There are no standard opioid tapering schedules that are suitable for all patients. Good clinical practice dictates a patient-specific plan to taper the dose of the opioid gradually. For patients on HYSINGLA ER who are physically opioid-dependent, initiate the taper by a small enough increment (e.g., no greater than 10% to 25% of the total daily dose) to avoid withdrawal symptoms, and proceed with dose-lowering at an interval of every 2 to 4 weeks. Patients who have been taking opioids for briefer periods of time may tolerate a more rapid taper.
It may be necessary to provide the patient with lower dosage strengths to accomplish a successful taper.

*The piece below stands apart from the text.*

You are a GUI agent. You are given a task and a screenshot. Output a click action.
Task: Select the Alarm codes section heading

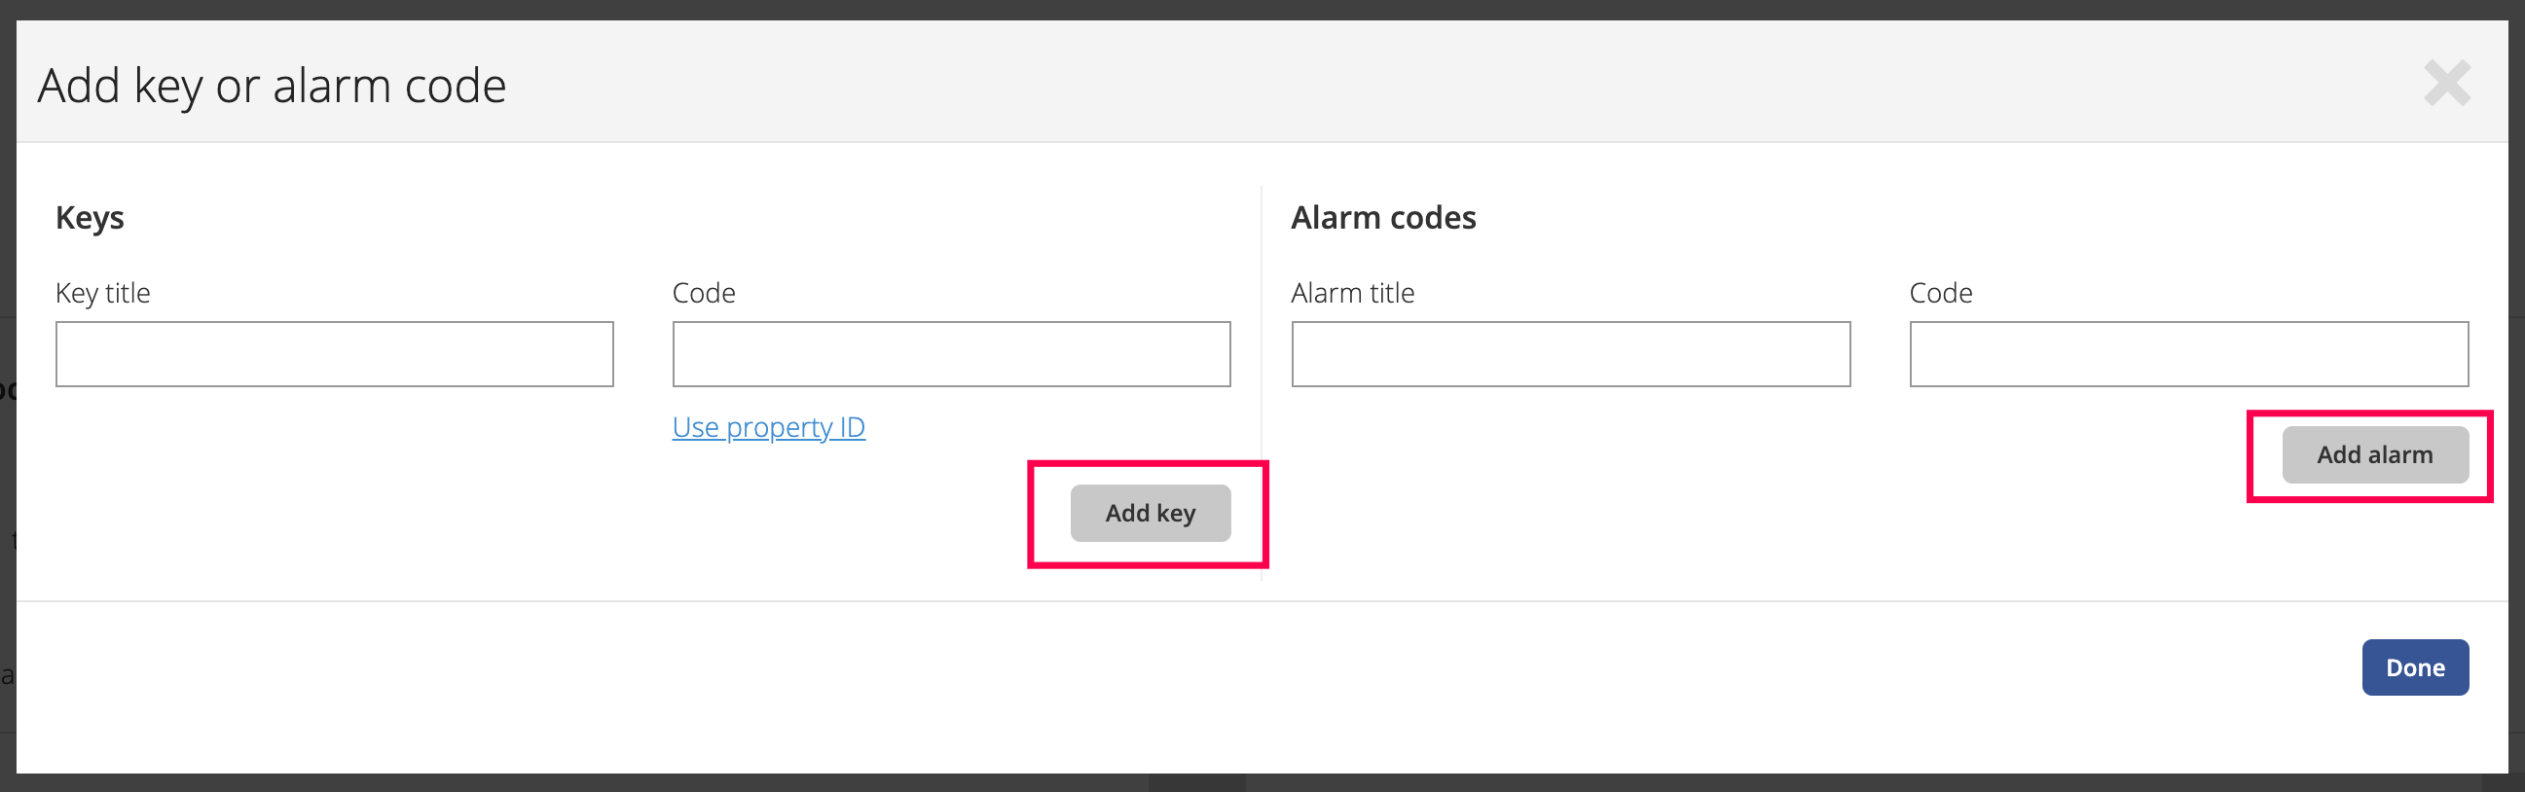pos(1383,218)
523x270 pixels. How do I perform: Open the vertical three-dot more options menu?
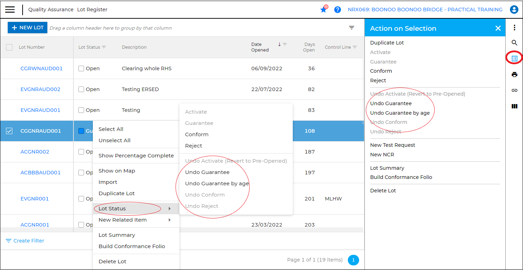(514, 28)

Reassess the patient frequently to manage pain and withdrawal symptoms, should they emerge. Common withdrawal symptoms include restlessness, lacrimation, rhinorrhea, yawning, perspiration, chills, myalgia, and mydriasis. Other signs and symptoms also may develop, including irritability, anxiety, backache, joint pain, weakness, abdominal cramps, insomnia, nausea, anorexia, vomiting, diarrhea, or increased blood pressure, respiratory rate, or heart rate. If withdrawal symptoms arise, it may be necessary to pause the taper for a period of time or raise the dose of the opioid analgesic to the previous dose, and then proceed with a slower taper. In addition, monitor patients for any changes in mood, emergence of suicidal thoughts, or use of other substances.
When managing patients taking opioid analgesics, particularly those who have been treated for a long duration and/or with high doses for chronic pain, ensure that a multimodal approach to pain management, including mental health support (if needed), is in place prior to initiating an opioid analgesic taper. A multimodal approach to pain management may optimize the treatment of chronic pain, as well as assist with the successful tapering of the opioid analgesic [see Warnings and Precautions (5.15), Drug Abuse and Dependence (9.3)].